# [Kaynak Metin]
'''
Cenâb-ı Hak buyuruyor:

وَنُنَزِّلُ مِنَ الْقُرْاٰنِ مَا هُوَ شِفَاۤءٌ وَرَحْمَةٌ لِلْمُؤْمِنِينَ

“Biz, Kur’ân’dan öyle bir şey indiriyoruz ki, mü’minler için şifa ve rahmettir…” (el-İsrâ, 82)

Bilhassa Ramazan ayında -inşâallah- Kur’ân-ı Kerîm ile -inşâallah- hemhâl olmak, mânâlarıyla hemhâl olmak, hayatımıza intikal ettirmek ve Kur’ân-ı Kerîm’in şifasından nasîb alabilmek.

Kuru dal gibi -Mevlânâ’nın bildirdiği- odun olacak. Onlar için âyet-i kerîme:

“…Zâlimler için yalnız ziyanlığı artırır.” (el-İsrâ, 82)

Ondan sonra:

وَالنَّهَارِ اِذَا جَلّٰيهَا

“…Onu (Güneş’i) açığa çıkardığı zaman, gündüze!” (eş-Şems, 3)

Yani gündüz ile yeniden bir gün başlıyor.

Cenâb-ı Hak diğer bir âyette “وَالْفَجْرِ” buyuruyor. Yani bir “Fecre andolsun.” (el-Fecr, 1) buyuruyor. Yani Allah, demek ki o fecirle sana ömür takviminden bir yaprak açıyor.

Sâdî-i Şîrâzî var. O diyor ki:

“Allah Teâlâ, geceyi senin istirahatine ve gündüzü de çalışman için yarattı. Ay geceni, Güneş de gündüzünü aydınlatır.

Güneş ışığı, döşemeci gibi senin için bahar yaygısı döşer diyor. Rüzgâr, kar, yağmur, bulut, bulutları süren gök gürültüsü ve kılıç gibi parlayan şimşek, hep senin ektiklerini beslemek için iş görüyor. (Senin tarlanı zenginleştiriyor.) Hak Teâlâ’nın emirlerini yerine getiriyorlar. (Mecâzî olarak tabi.) Susuz kalırım diye telâşlanma! Çünkü bulut sakası, omuzlarında sana su getirir.”

Yani orada ilâhî azameti, Allâh’ın sana ikramını gör, diyor.
'''
# [Veri Listesi]
'''
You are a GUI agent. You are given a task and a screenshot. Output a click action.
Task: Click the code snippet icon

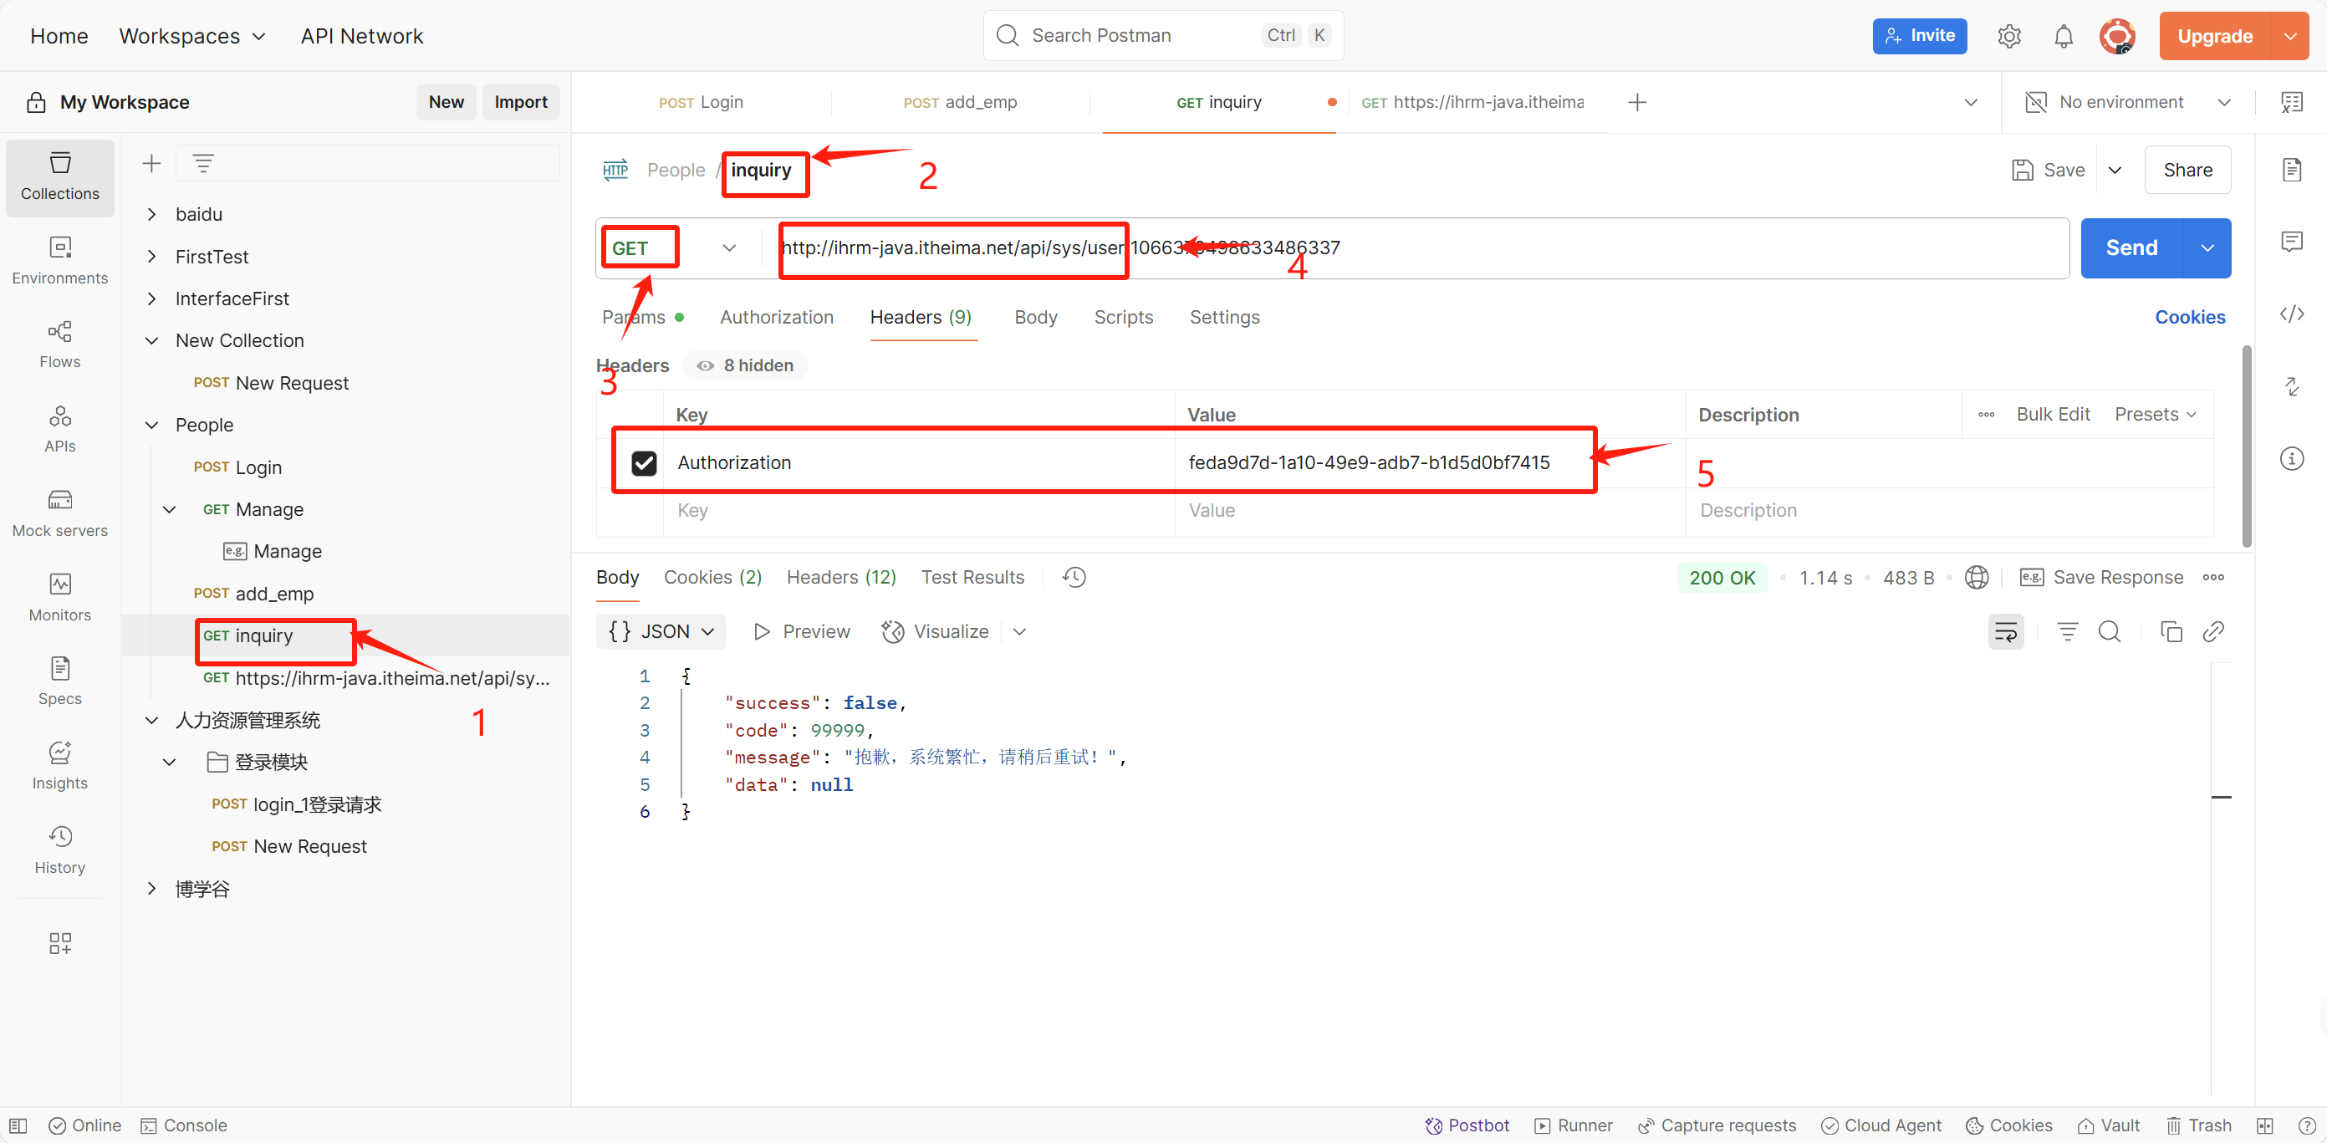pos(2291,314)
'''
'''
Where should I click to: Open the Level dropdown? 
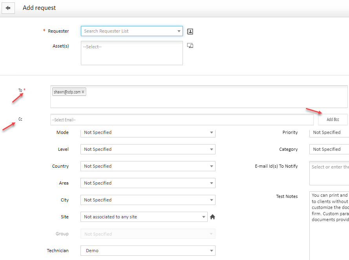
'''
# [Görev Gereksinimleri]
- a) Kaynak metinde "وَنُنَزِّلُ مِنَ الْقُرْاٰنِ" ifadesini içeren sözcüklerle açılıp "şifasından nasîb alabilmek." ile kapanan bölümü değiştirmeden çıkarın.
- b) Kaynak metinde aktarılan Sâdî-i Şîrâzî sözlerine göre bulut sakası omuzlarında ne getirir?

# [Görev Yanıtları]
- a)
وَنُنَزِّلُ مِنَ الْقُرْاٰنِ مَا هُوَ شِفَاۤءٌ وَرَحْمَةٌ لِلْمُؤْمِنِينَ

“Biz, Kur’ân’dan öyle bir şey indiriyoruz ki, mü’minler için şifa ve rahmettir…” (el-İsrâ, 82)

Bilhassa Ramazan ayında -inşâallah- Kur’ân-ı Kerîm ile -inşâallah- hemhâl olmak, mânâlarıyla hemhâl olmak, hayatımıza intikal ettirmek ve Kur’ân-ı Kerîm’in şifasından nasîb alabilmek.

- b) Su getirir.